- [Assignment] Once the images are set aside, write out the rest of the records exactly.

- [Source data]
= Beginning of Section =
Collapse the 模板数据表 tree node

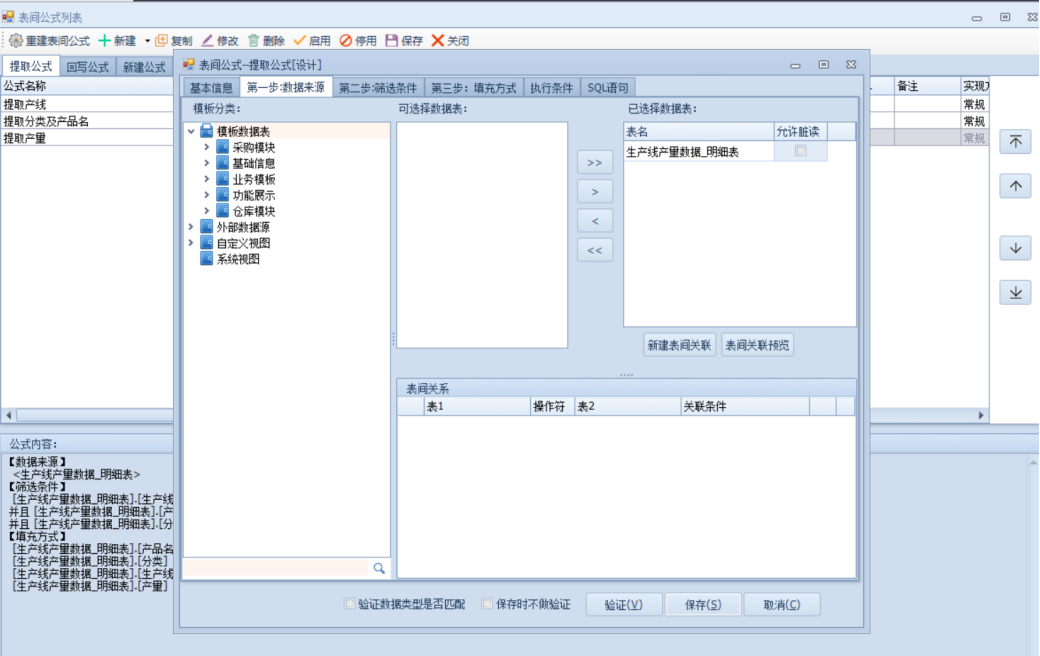191,131
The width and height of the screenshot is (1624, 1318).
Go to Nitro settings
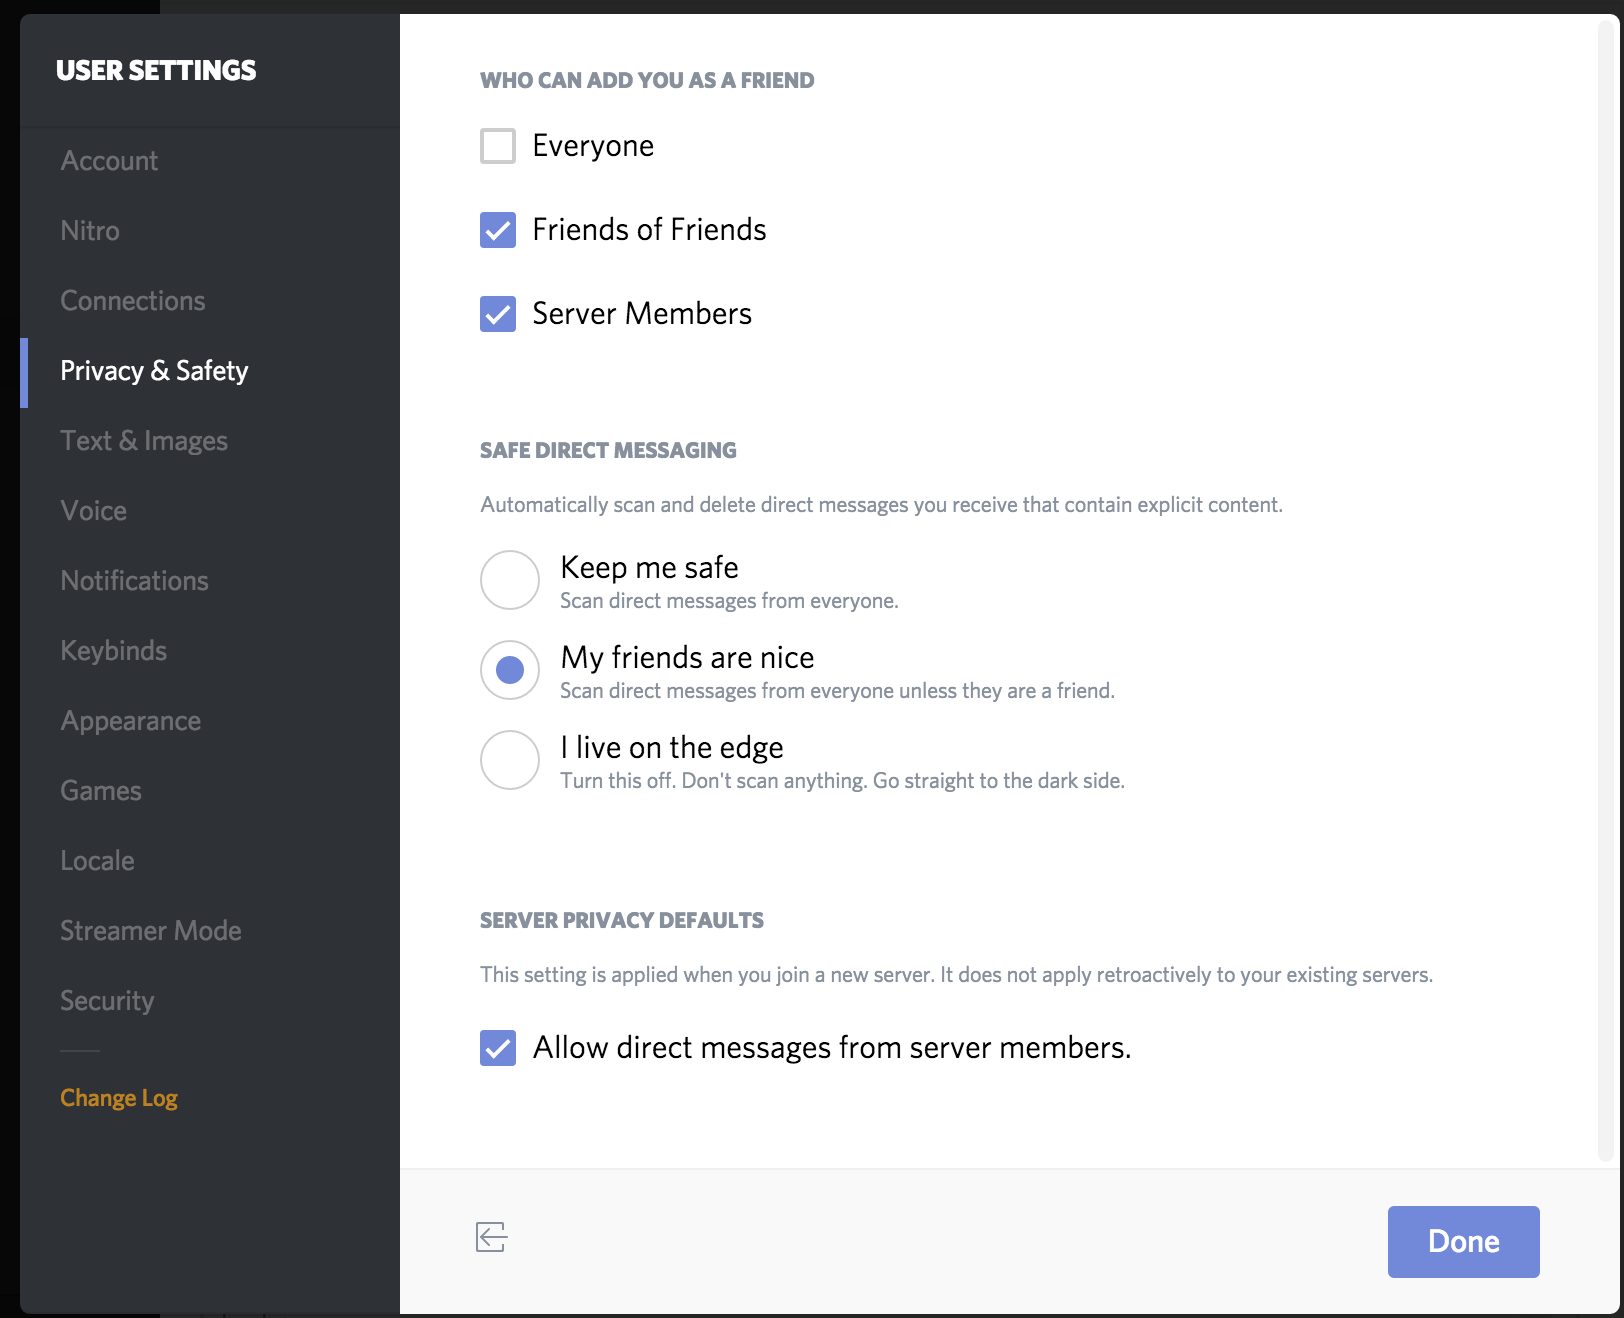[x=90, y=231]
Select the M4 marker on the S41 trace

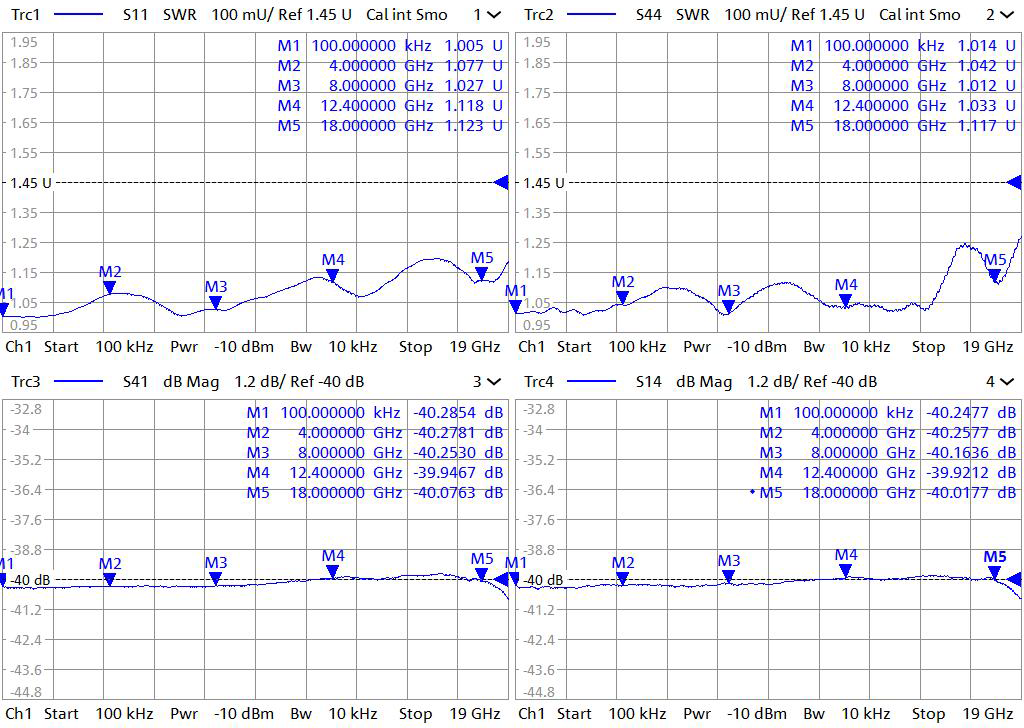[333, 571]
= End of Section =
- [Your solution]
Collapse the 模板数据表 tree node

191,131
The width and height of the screenshot is (1624, 1318).
Go to Nitro settings
[x=90, y=231]
Select the M4 marker on the S41 trace

[333, 571]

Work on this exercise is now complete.